Segment Start: TASK DATA
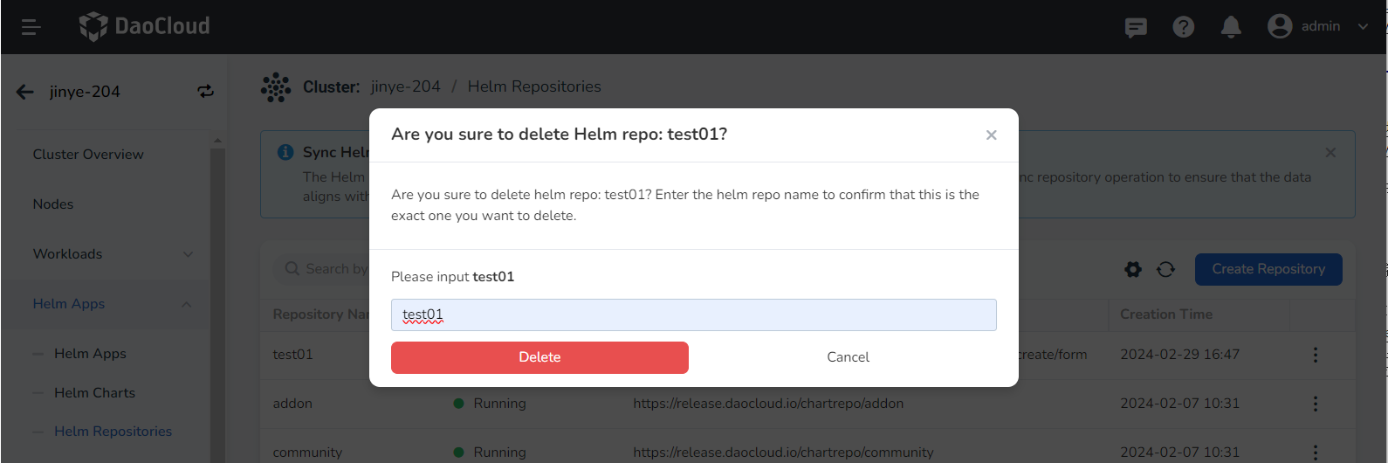
Task: Refresh the repository list
Action: [1165, 269]
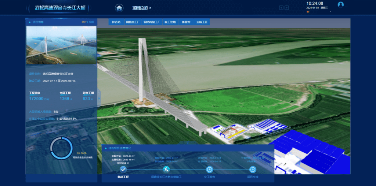Switch media view to 图片
This screenshot has width=376, height=186.
coord(84,22)
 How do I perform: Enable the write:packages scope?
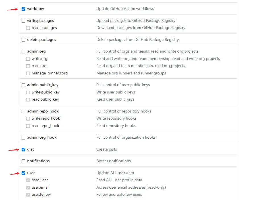click(24, 21)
Segment End: TASK DATA
Please restate word for word each line from the one containing "How do I perform: Enable" to the end of the data above, without the pictures.

(SOLUTION FOR THIS EXERCISE)
 How do I perform: Enable the write:packages scope?
click(24, 21)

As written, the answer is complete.